Учебная страница курса биоинформатики,
год поступления 2013
Практикум 8. Задания
Итоговые результаты нужно оформить на вашей html странице до следующего занятия.
Задания выполняются с помощью поисковой системы Uniprot.
Вводные упражнения
- Найти все белки человека (Human)
- Найти все белки homeobox человека
- Сколько из них вошли в Swissprot?
- Найти все белки homeobox человека и мыши
- Найти все белки homeobox человека (Homo sapiens)
- Составить запрос для выяснения разницы между human и homo sapiens. Объяснить проблему.
- Сколько записей ссылаются на публикации Месянжинова?
- Тот же вопрос про Атабекова; Атабекову; вместе
Есть ли в Uniprot белки людей (род Homo), кроме Homo sapiens?
- Есть ли в Uniprot белки людей разумных, кроме людей современных?
1. Найдите все белки - компоненты АТФ синтазы, закодированные в геноме ваше бактерии
Результат: таблица из нескольких промежуточных запросов (образец); скриншот результата последнего (правильного) запроса, должы быть поля Entry name, Protein names, Gene names, Organism, Organism id, Protein evidence; файл с последовательностями в формате fasta и ссылка на него с html страницы; ответы на вопросы:
- Сколько компонент АТФ синтазы удалось найти
- Сколько из них вошли в раздел Uniprot/Swissprot белков, проверенных экспертом?
- Сколько белков относятся к каждому из кодов "protein evidence"? Ваше заключение.
Опишите ко-локализованность (от слова "локус", а не "колокол" ) генов найденных белков
2. Выполните аналогичный поиск в полном геноме другого вида того же рода бактерии или археи (можно взять геном другого штамма того же рода)
Результат: последний (правильный) запрос добавьте в таблицу; скриншот результата; описание различий в соответствии с вопросами задания 1; файл с последовательностями в формате fasta
3. Для одной из субъединиц АТФ-синтазы найдите гомолога в 10 других геномах
Результат: запрос и число находок; fasta файл с 10-ю выбранными последовательностями и ссылка на него; скриншот страницы Uniprot с выбранными находками.
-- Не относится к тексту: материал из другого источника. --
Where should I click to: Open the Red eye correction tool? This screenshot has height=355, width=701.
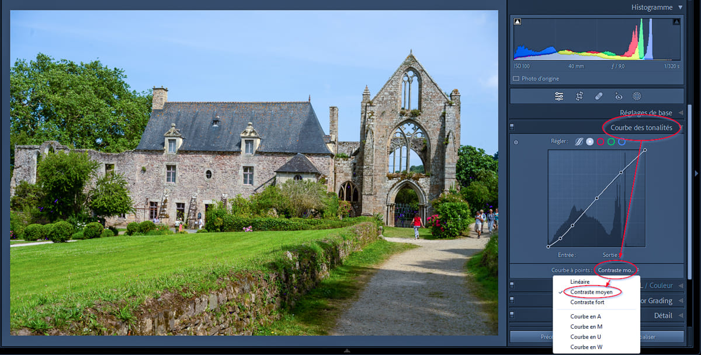click(x=618, y=96)
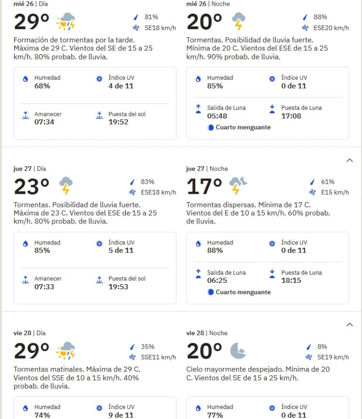Click the Cuarto menguante label for jue 27
The image size is (362, 419).
click(x=243, y=292)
Файл с последовательностями гомологов нужен будет для заданий из следующего блока.
Рекомендации
- Будьте внимательны, добейтесь, чтобы запрос выдавал гомологичные последовательности
- Выбирайте последовательности из разных таксонов
- Предпочтительно брать белки с известной структурой, если таковые найдутся. Для этого в выходную таблицу добавьте колонку ""Cross-references" "PDB"
Дополнительные задания
4. Выполните какие-либо упражнения и задания (из 1-3 выше) на сайте NCBI в базе данных Proteins
Результат: таблица запросов; обсуждение: (i) особенностей запросов NCBI, в том числе,кнопки index в Advanced search; (ii) того, совпадают ли ответы в Uniprot и Proteins.
- Начните с упражнений
- Используйте кнопку Advanced search чтобы научиться писать запросы
5. Составьте сводную таблицу протеома вашей бактерии или археи
Протеом - здесь: совокупность всех белков, закодированных в геноме.
Для каждого из разделов (Swissprot, TrEMBL) приведите число белков с каждым значением protein evidence. Сделайте вывод об изученности ваше бактерии на молекулярном уровне.
6. Есть ли и сколько белков в протеоме вашей бактерии, сходных на 90%? на 50%?
Два белка сходны на 90% если в процессе расхождения от общего предка у них сохранилось 90% или более одинаковых аминокислотных остатков.
Используйте кнопки Redundancy 90% и 50%.